Said and swore, he might her trust,
She would with the pottage do what her lust."
As this story in the C. Mery Talys is defective in consequence of the mutilation of the only known copy, the foregoing extract becomes valuable, as it exhibits what was probably the sequel in the prose version, from which the author of the Scholehouse of Women was no doubt a borrower.
P. 101. If a thousande soules may dance on a mannes nayle.—This is a different form of the common saying that a thousand angels can stand on the point of the needle. "One querying another, whether a thousand angels might stand on the point of a needle, another replied, 'That was a needles point.'"—Ward's Diary, ed. 1839, p. 94.

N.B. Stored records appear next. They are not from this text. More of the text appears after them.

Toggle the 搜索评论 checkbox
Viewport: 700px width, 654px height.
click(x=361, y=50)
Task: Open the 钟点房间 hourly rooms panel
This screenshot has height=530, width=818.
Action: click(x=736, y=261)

P. 106. Scot, in his Discovery of Witchcraft, 1584, ed. 1651, p. 191, has a story, which bears the mark of being the same as the one here entitled "Of the parson that stale the mylner's elys." The passage in Scot, which may help to supply the unfortunate lacuna in the C. Mery Talys, is as follows:—
"So it was, that a certain Sir John, with some of his company, once went abroad jetting, and in a moon-light evening, robbed a miller's weire and stole all his eeles. The poor miller made his mone to Sir John himself, who willed him to be quiet; for he would so curse the theef, and all his confederates, with bell, book, and candel, that they should have small joy of their fish. And therefore the next Sunday, Sir John got him to the pulpit, with his surplisse on his back, and his stole about his neck, and pronounced these words following in the audience of the people:—
'All you that have stolne the millers eeles,
Laudate Dominum de coelis,
And all they that have consented thereto,
Benedicamus Domino.'
Lo (saith he), there is savoe for your eeles, my masters."

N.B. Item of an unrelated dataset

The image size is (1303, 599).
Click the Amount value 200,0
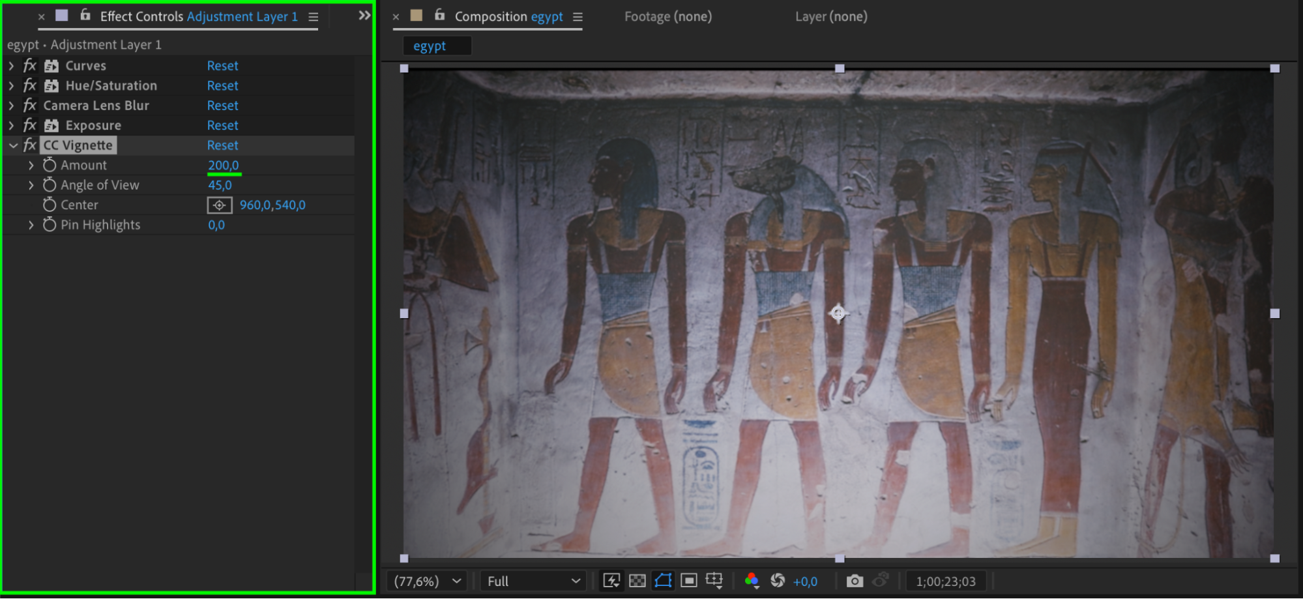tap(223, 166)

P. 108. Of the parson that sayde masse of requiem, &c.—This story is also in Scoggin's Jests, 1626, and perhaps the lacunÆ may be supplied from that source. Thus (the words supplied from Scoggin's Jests are in italics):—
"Then quod the prest: tel thy mayster that he must say the Masse which doth begin with a great R. [when the boy returned, the Prest asked him whether the Parson had told him what] masse, &c."
And again, a line or two lower down, there can be no doubt, on a comparison of Scoggin's Jests, p. 74, what the missing words are. We ought to read:—"but he had me tell you it began with a great R."